小1なのに小3の内容をしている、なんていうのは別に誇れたことではないのです。
学習指導要領の小3・小4の「内容」について書かれた記述を紹介します。
A 話すこと・聞くこと
「互いの考えの相違点や共通点を考えながら、進んで話し合うこと」
B 書くこと
「書く必要のある事柄を収集したり選択したりすること」
「文章のよいところを見つけたり、間違いなどを正したりすること」
C 読むこと
「いろいろな読み物に興味を持ち読むこと」
「読みとった内容について自分の考えをまとめ、1人1人の感じ方について違いのあることに気づくこと」
そうして、最後に「内容の取り扱い」という項目があります。
A 身近な話題についてスピーチすること、要点などをメモにとりながら聞くこと、身近な出来事や調べた事柄について説明したり報告したりすること
B 手紙を書くこと、自分の疑問に思った事などについて調べてまとめること、経験した事を記録文や学級新聞に表すこと
C 読んだ内容などに関連した他の文章を読むこと
どうです? これらをしっかりやっていて、何か入試問題を解くときに不利なことはあると思いますか? むしろ、最近の子どもが国語の入試問題で得点しにくい原因に、これらの「欠如」があると思いませんか?
塾では「発表型」の学習は決定的に欠如します。説明文を理解するためには、自分が説明する能力がないとできませんよ。
説明的文章は、書かれている「例」を集めて「意見」は何かを知らなくてはなりません。Bができていなければどこが意見で、なぜ、この例を集めたのか、わかるわけがないじゃないですか。
作文やアウトプット重視の国語学習、そうして「使える語句」の習熟に徹していれば、入試問題形式の国語の授業は小5からで十分です。しろくまは、「入試問題主義」です。実際の入試を解けるようになる小5くらいからなら、技術的な面もふくめて受験の国語にようやく取り組めると思いますよ。

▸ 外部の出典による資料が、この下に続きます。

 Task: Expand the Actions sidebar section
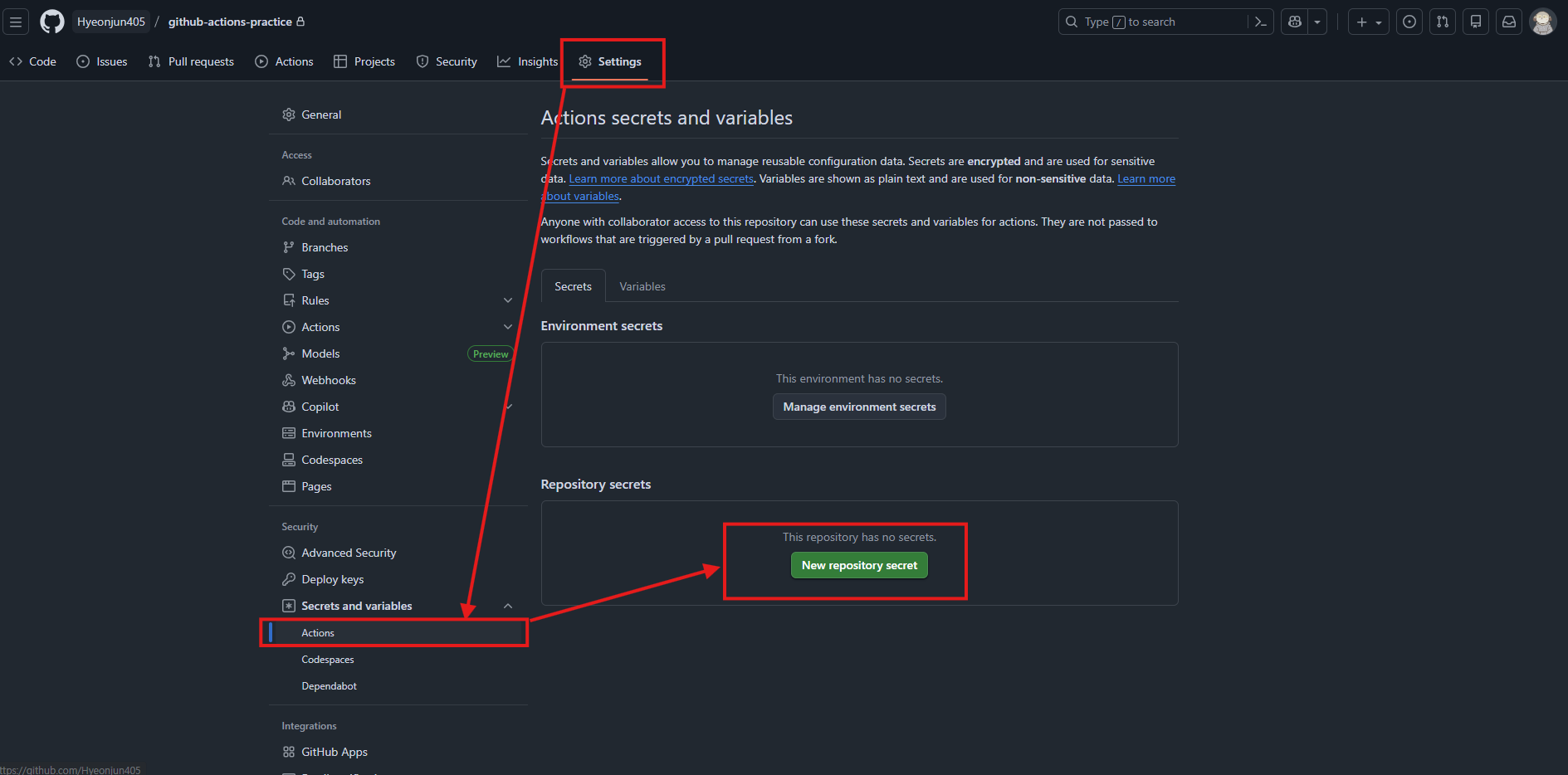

塾のシステム上、算国が小4からセットになるならば、それもしかたなし… でも、国語に関しては模試の順位も点数も偏差値もいっさい気にしない、できない問題がどんな種類か、どのテのもので苦戦するか、親が確認して「備蓄」(コピーして整理)はしても、「だめじゃないか」「こんなかんたんなこともできないのっ」など一切なし! で、取り組んでいってください。
むろん、やってみなければわからないもので、小4の塾の国語にお子さんがハマって楽しい、と、なるかもしれません。
ずいぶんと、しろくまの勝手な意見を述べてしまいました。すいません。むろん、この件に関しては色々なご意見がある、という前提で、割り引いてお考えくださいな。